SOURCE DATA START

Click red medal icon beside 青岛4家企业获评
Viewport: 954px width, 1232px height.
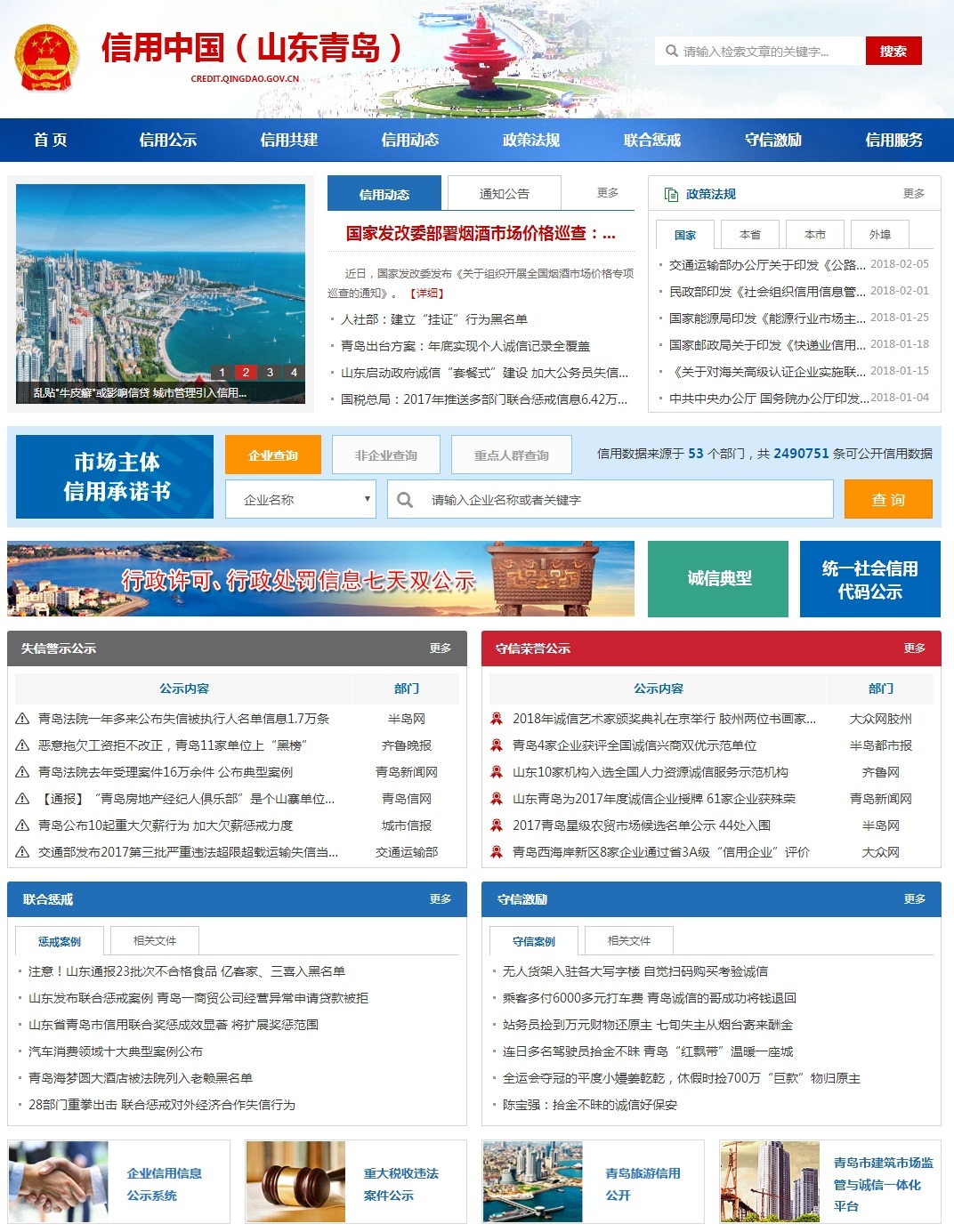(x=497, y=745)
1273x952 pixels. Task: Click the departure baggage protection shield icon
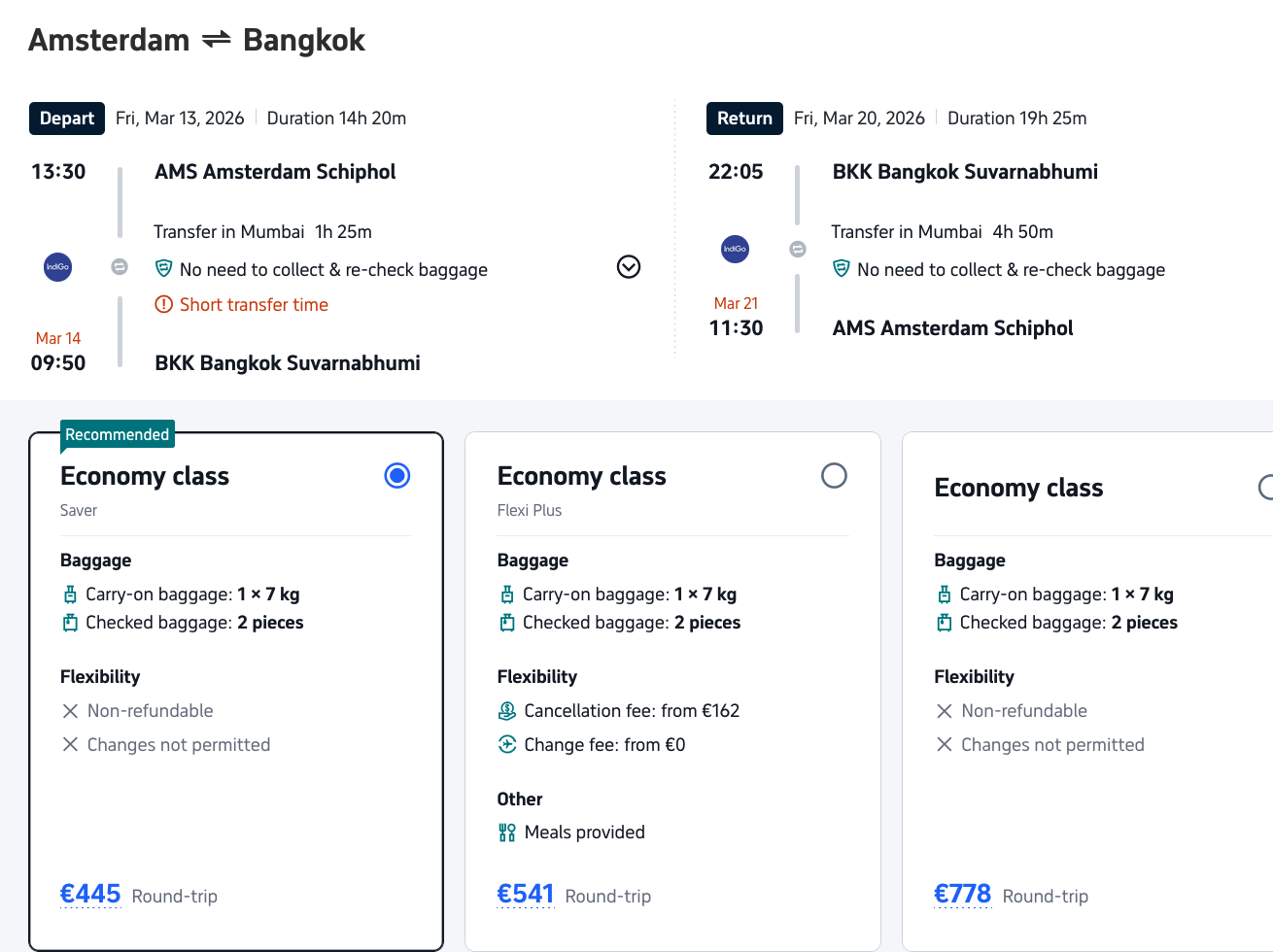(x=163, y=269)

SOURCE DATA END

Without the pictures, return the records above exactly as given.

OUTPUT OF THE TASK
Click red medal icon beside 青岛4家企业获评
Viewport: 954px width, 1232px height.
(x=497, y=745)
1273x952 pixels. Task: Click the departure baggage protection shield icon
(x=163, y=269)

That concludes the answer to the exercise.